_TEXT BLOCK:_

_ _ _ _ _

Anthony Armitage was the head of regulatory management at the SRA for 18 months. He is currently the director and managing partner at First Law, a professional consultancy advising organisations on regulatory and compliance functions, generating value through in-house legal teams, and legal services frameworks.

Can you tell us about your time at the SRA?

During my tenure I had occasion to reflect deeply on the purpose of regulation.

Regulatory Management (RM) at the SRA comprises a small, specialist team, with a broad reach and a wide range of skills. The team’s role is to manage the SRA’s relationship with the largest City, national and international law firms and to help develop regulatory approach. The focus of our activities derived from the SRA’s first corporate objective - to set and maintain high professional standards – where the SRA spends 92 per cent of its budget.

As I talked with colleagues, I came across several different iterations of what the core regulatory purpose was, is and should be. I researched the question further and discovered official narrative on mechanisms that are needed to assure ongoing competence of practitioners, and ways to identify poor practice. Strategy papers I studied asked whether more regulatory tools are needed, recognising that initiatives should be evidence and intelligence led. In my mind the key question was, how does an effective regulator gather the evidence needed to exercise regulatory control.

At that point I decided to reach out to colleagues in other sectors, and I picked two regulators who adopt similar models of assessment and grading to inform their decisions on whether to take regulatory action.

_ _ _ _ _

_MATERIAL PROVIDED:_
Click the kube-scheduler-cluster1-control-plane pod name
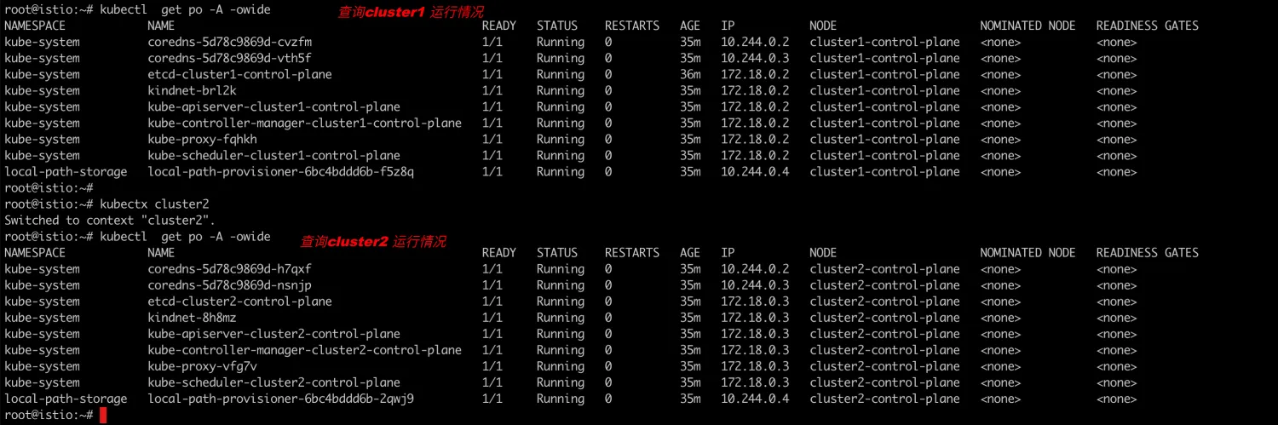Screen dimensions: 1278x425 (x=273, y=155)
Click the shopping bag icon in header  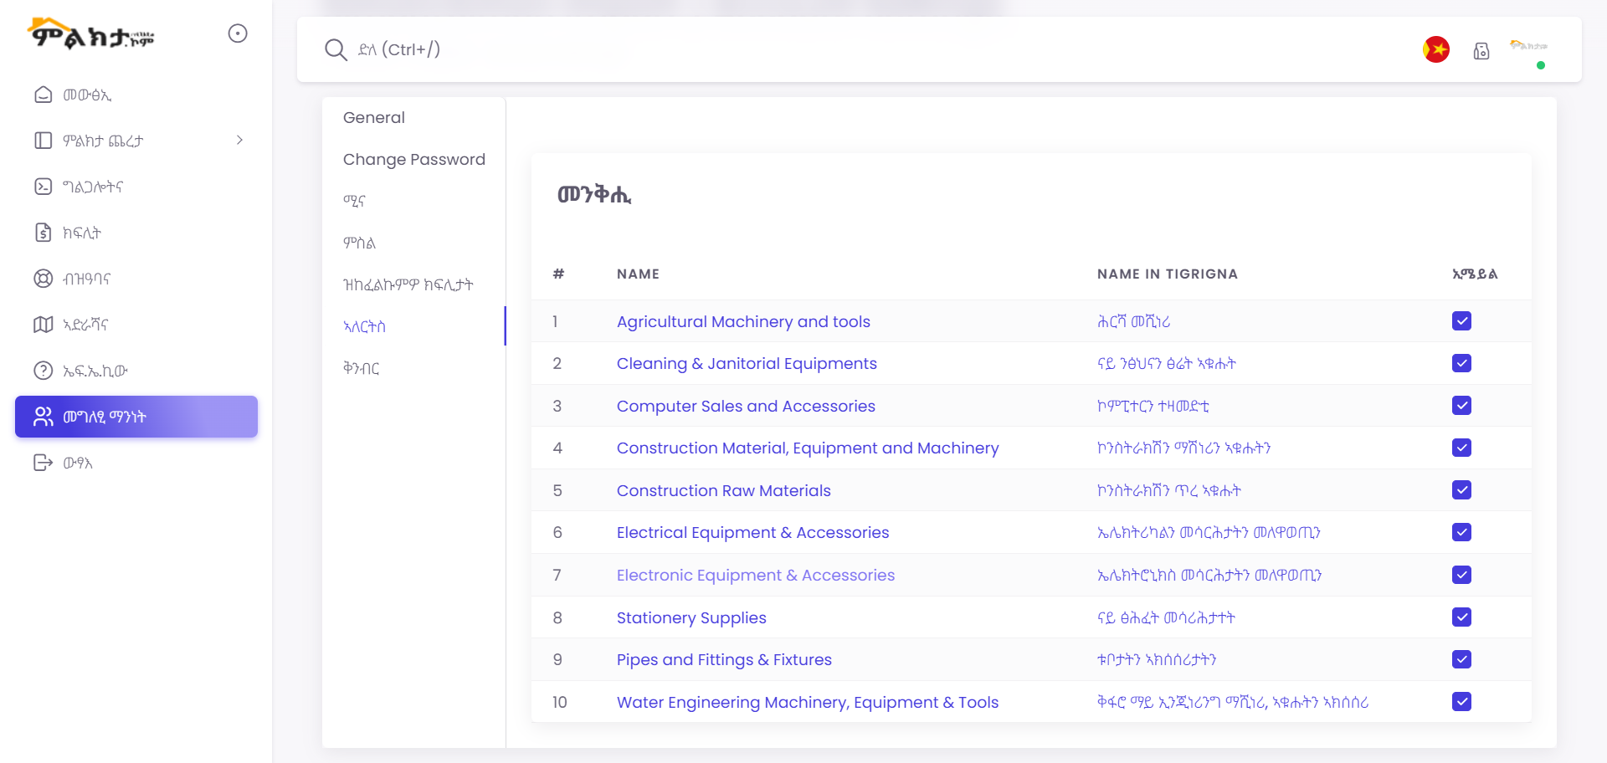[1481, 51]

_ _ _ _ _

_SET TASKS:_
• A. In the interview about the SRA, what percentage of the SRA's budget is spent on its first corporate objective?
• B. Reproduce the passage from the SRA interview verbatim, starting at the words "During my tenure" and ending after the words "of its budget.".

_ANSWERS TO THE PROBLEMS:_
• A. 92 per cent

• B.
During my tenure I had occasion to reflect deeply on the purpose of regulation.

Regulatory Management (RM) at the SRA comprises a small, specialist team, with a broad reach and a wide range of skills. The team’s role is to manage the SRA’s relationship with the largest City, national and international law firms and to help develop regulatory approach. The focus of our activities derived from the SRA’s first corporate objective - to set and maintain high professional standards – where the SRA spends 92 per cent of its budget.